Baert: Ik ga daar niet flauw over doen: ik ben al door verschillende partijen gevraagd. Zowel bij de gemeenteraadsverkiezingen in 2018 als bij de parlementsverkiezingen in 2019 waren er concrete voorstellen voor eerste en tweede plaatsen. Maar zou ik in het parlement meer impact hebben dan nu? Als parlementariër ben je toch zeer afhankelijk van je partij. Je moet al voorzitter of minister zijn om echt iets te kunnen veranderen.

En wat als ze u na de verkiezingen van 2024 bellen om minister te worden?

Baert: Dat zou ik overwegen. Maar als je springt, dan spring je door. Ik zou me dan ook wel aan de kiezer presenteren. Een terugkeer naar de academische wereld is daarna eventueel wel nog mogelijk, maar je verliest sowieso je impact, omdat je je politieke onafhankelijkheid kwijt bent. Het zou een moeilijke afweging zijn. Maar ik zou ze wel maken.

En wat als niet de politiek maar een prestigieuze buitenlandse universiteit u roept?

Baert: Ik heb al een paar aanbiedingen gehad, maar heb daar nooit een seconde over nagedacht. Ten eerste omdat ik sociaal nogal ‘traag’ ben: ik zou me in het buitenland te geïsoleerd voelen. Mijn sociaal leven speelt zich hier af. Ten tweede omdat ik impact wil hebben in Vlaanderen, niet in het buitenland, omdat de mensen die ik graag zie hier wonen. En ten derde: ik ben zeer honkvast. Ik hoop waar ik nu woon, in hartje Gent, tussen zes planken buiten gedragen te worden. Weliswaar niet te snel. (lacht)

Can: Ik heb heel mijn leven doorgebracht in Gent. Voor mij is dat de gezelligste stad van het land, met zijn vele cafés en restaurants. Het is ook een bijzonder mooie, open en diverse stad. Maar ik merk wel dat ik stilaan aan iets nieuws toe ben, een frisse wind. Als er een tweede zaak komt, in pakweg Antwerpen of Brussel, acht ik de kans groot dat ik verhuis.

U bent net 30 geworden. Hoe hebt u dat gevierd?

Can: Ik had 30 vrienden in een Brusselse brasserie uitgenodigd en we hebben lekker gegeten en ons goed geamuseerd.

Professor, u wordt over een paar weken 40. Gaat u met 40 mensen biefstuk-friet eten?

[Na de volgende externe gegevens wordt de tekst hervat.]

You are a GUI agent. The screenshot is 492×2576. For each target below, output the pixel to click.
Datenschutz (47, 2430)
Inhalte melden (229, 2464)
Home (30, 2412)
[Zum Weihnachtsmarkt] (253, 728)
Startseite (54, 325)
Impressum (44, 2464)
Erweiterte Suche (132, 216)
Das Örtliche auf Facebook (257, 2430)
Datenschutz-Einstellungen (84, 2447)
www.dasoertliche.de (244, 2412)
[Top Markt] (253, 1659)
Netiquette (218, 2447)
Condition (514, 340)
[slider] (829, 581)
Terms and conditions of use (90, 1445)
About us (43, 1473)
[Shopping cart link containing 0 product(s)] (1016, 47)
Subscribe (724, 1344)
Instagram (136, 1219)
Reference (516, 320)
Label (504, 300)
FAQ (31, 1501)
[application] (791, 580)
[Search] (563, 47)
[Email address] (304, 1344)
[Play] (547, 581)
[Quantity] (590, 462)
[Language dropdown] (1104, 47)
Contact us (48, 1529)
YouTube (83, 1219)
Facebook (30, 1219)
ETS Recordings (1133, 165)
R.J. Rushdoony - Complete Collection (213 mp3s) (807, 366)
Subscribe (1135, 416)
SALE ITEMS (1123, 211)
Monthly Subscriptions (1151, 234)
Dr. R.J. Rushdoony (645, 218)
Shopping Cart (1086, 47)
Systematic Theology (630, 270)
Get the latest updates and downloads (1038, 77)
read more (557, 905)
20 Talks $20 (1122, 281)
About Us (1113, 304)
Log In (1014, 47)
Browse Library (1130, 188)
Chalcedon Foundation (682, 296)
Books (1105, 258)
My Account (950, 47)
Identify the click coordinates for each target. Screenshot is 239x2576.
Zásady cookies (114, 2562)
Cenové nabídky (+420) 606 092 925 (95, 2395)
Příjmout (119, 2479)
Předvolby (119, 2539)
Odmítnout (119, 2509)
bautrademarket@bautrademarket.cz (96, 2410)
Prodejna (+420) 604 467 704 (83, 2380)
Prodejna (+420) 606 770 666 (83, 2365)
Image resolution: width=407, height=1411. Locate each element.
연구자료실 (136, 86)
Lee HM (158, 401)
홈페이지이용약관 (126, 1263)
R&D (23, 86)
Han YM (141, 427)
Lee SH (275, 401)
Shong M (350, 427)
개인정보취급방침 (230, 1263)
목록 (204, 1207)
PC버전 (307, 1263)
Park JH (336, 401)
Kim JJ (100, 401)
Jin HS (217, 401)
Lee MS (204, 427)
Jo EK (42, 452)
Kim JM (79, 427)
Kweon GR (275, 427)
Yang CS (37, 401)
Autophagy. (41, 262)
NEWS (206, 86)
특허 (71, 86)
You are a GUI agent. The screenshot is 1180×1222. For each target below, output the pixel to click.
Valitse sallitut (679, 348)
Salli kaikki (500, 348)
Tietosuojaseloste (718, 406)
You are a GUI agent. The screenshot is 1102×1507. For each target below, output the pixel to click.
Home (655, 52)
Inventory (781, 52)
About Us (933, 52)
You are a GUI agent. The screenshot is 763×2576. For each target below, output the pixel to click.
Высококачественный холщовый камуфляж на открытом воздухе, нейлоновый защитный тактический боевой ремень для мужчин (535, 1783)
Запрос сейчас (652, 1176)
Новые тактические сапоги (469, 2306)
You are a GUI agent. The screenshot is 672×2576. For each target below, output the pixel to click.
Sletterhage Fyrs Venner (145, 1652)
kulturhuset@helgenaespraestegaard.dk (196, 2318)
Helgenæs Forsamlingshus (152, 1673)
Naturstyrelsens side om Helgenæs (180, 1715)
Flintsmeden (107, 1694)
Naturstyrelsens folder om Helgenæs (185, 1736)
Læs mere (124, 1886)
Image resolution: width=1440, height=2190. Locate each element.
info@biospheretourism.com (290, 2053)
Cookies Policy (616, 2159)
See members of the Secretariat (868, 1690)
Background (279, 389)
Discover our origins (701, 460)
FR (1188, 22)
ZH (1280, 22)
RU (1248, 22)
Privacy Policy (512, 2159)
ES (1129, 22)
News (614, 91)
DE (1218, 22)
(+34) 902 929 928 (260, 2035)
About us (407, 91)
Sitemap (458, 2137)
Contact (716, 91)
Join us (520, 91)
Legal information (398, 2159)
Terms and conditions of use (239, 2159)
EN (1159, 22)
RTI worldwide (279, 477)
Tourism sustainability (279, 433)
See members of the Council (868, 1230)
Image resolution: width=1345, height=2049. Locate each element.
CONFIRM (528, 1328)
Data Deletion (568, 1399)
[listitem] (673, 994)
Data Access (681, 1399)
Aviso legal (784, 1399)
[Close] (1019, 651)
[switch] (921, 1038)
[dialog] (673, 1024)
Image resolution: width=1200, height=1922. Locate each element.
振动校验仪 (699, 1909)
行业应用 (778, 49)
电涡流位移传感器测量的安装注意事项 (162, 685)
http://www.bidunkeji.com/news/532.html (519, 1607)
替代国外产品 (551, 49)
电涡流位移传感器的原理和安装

Baert: Nee, ik zou daar amper plezier aan beleven omdat ik dan te weinig aandacht zou kunnen schenken aan iedereen. Op mijn verjaardag zelf ga ik gewoon iets eten met mijn man. En daarnaast ga ik veertig mensen die ik dankbaar ben, omdat ze op een gegeven moment in mijn leven een belangrijke rol hebben gespeeld, elk persoonlijk een handgeschreven brief opsturen waarin ik vertel wat ze voor mij betekenen. Want ook dankbaarheid is een van mijn kernwaarden. En ja, de namen van die veertig mensen staan in een Excelbestand. (lacht)

Bio Stijn Baert

39 jaar, opgegroeid in Lokeren.

Sinds 2015 professor arbeidseconomie aan de UGent.

Onderzoekt onder meer arbeidsmarktdiscriminatie.

Brengt binnenkort het boek Steak met Stijn uit.

Bio Hakan Can

30 jaar, opgegroeid in Gent.

Modeondernemer.

Leerde het vak in een gerenommeerde Gentse kostuumzaak.

Richtte in 2021 zijn eigen Atelier Acàn op.

Liep een paar weken geleden zijn eerste marathon.